二零零一年六月,由于发真相资料被邪恶发现,我被非法判了三年。在监狱里,我看到了恶党统治的最黑暗的一幕,恶党的报纸电视总是吹嘘自己如何如何对犯人好,出狱后让犯人重新做人,其实都是骗人的鬼话。在监狱里,基本上是弱肉强食,有钱的、有关系的可以为所欲为,而无钱无势的要么成为打手,要么受人摆布。而对待我们大法弟子,是从上而下系统的迫害,所以全国都是一个模式的,用两个犯人看着我们,吃喝拉撒睡寸步不离,恶党用给犯人减刑的方式,想通过犯人把我们控制住,简直是太可笑了。

我们对犯人讲真相,并每天和他们朝夕生活在一起,他们看到了大法弟子真实的一面,很多犯人都支持我们,后来监狱发现了这个情况,就频繁的换监控人,一批又一批的换,很多犯人对法轮大法是敬佩的。恶党从来没有自己想一想,迫害这些手无寸铁的善良修炼者,本身就是最大耻辱,非常不得人心。恶党吹嘘自己如何强大,但是被炸大使馆、撞掉飞机时和外国点头哈腰的交涉,而迫害本国民众,特别是法轮功的普通百姓却能不遗余力,露出凶残丑恶的嘴脸。

当时监狱里关押了五十多名大法弟子,绝大多数都能正念正行,在一定范围内抵制了邪恶的要求。有一天我在想,我就这样空耗时间真的是一种浪费,怎样才能为大法做点什么,于是我决定用今后的时间二十四小时不间断发正念解体邪恶,此念一出,立即实施,刚开始的时候头很痛,就象有人用大锤砸的一样痛,并且晚间一发正念,保证有值班的犯人在我头顶说话,当时还没有意识到是干扰,但发正念的信心一直没变,我坐板(监狱惩罚人的一种方式)的时间就是发正念的时间,晚上睡觉不是休息,也是发正念解体邪恶的一夜,随着时间的推移,我感到身体越来越轻松,根本没有受监押的感觉。
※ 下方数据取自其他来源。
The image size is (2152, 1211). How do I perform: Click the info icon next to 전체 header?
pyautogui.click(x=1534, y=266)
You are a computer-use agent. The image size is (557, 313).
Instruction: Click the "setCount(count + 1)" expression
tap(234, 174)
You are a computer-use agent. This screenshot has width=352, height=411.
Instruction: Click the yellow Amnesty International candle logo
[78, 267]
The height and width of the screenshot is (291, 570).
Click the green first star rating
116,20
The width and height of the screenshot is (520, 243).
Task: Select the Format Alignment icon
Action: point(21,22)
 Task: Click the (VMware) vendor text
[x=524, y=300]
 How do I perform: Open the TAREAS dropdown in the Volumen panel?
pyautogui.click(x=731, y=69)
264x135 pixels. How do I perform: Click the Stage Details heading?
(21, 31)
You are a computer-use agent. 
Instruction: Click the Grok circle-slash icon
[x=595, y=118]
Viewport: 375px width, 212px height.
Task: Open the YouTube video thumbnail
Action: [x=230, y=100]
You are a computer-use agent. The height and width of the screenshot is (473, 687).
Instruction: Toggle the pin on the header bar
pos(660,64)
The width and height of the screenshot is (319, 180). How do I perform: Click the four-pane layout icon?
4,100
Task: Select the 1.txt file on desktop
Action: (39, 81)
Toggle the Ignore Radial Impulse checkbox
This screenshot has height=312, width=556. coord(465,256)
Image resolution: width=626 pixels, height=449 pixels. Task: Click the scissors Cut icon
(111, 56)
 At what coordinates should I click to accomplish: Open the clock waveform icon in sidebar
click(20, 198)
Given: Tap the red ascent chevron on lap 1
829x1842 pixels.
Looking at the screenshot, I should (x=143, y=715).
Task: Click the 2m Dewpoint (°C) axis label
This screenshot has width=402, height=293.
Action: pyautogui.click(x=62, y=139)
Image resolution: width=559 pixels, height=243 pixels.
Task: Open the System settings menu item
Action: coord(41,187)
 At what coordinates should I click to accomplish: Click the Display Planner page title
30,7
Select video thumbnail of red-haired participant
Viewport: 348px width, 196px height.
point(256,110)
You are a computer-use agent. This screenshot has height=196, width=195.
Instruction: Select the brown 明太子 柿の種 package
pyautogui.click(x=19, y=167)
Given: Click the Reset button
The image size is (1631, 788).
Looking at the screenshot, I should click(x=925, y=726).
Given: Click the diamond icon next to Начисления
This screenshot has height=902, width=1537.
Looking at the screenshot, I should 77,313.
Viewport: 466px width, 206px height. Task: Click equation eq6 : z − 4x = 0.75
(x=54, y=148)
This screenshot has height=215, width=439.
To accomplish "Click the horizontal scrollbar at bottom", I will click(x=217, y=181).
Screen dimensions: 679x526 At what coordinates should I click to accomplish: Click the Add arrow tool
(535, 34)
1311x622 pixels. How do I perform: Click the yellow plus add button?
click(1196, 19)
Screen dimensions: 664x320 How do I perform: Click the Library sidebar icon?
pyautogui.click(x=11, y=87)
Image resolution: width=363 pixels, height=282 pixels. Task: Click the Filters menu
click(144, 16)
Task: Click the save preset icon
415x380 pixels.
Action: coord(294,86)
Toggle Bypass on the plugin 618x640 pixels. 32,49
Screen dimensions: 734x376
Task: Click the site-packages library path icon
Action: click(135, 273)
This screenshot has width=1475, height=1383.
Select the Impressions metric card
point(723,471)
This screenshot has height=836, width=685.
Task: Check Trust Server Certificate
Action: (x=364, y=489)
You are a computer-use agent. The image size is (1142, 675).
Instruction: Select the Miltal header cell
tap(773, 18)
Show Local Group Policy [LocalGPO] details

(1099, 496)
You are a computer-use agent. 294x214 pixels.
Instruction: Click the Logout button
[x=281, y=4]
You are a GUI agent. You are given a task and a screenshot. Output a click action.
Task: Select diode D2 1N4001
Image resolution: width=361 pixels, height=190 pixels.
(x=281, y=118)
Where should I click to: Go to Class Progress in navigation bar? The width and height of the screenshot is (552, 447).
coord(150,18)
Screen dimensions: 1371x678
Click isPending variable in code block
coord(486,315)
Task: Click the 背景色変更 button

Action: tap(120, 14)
在可敬的同修们帮助下,我陆续看到了师父的经文,更让我信心大增,在正念的加持下,我面对着众多犯人公开炼过功,也堂堂正正给犯人和狱警讲过真相。记的有一次,看管我们的牢头和一个同修吵了起来,样子很凶,当时我立即对他发正念,刚一动念,那个牢头马上语气软了下来,真是判若两人。还有一次,犯人包永生,多次殴打大法弟子,我就对他发正念让他现世现报,一天下午,我正在发正念,就听隔壁房间有人打了起来,原来是丹东的一个犯人姓刘,体格非常强,把包永生狠揍了一顿,脸上被打了许多大包,以后他确实老实了一阵子。还有一个犯人叫孟祥彬,家是本溪的,专门为恶党搞转化,看到有怕心的同修就连唬带吓让其写保证,被利益驱使,多次劝他也不听,后来传消息说,他出狱不久就半身不遂瘫痪了,才四十多岁。

救度众生

随着师父正法進程的推進,大法弟子明白了自己的巨大使命和责任,在宇宙久远年代以前,大法弟子们就发下洪愿,要随师下世正法,救度众生。今天,师尊不仅圆满了大法弟子的修炼,同时也为弟子们开创了救度众生的洪大场面,只要在大法中,按照师父的要求做,大法弟子们就在实现着救度众生的伟大使命和史前大愿。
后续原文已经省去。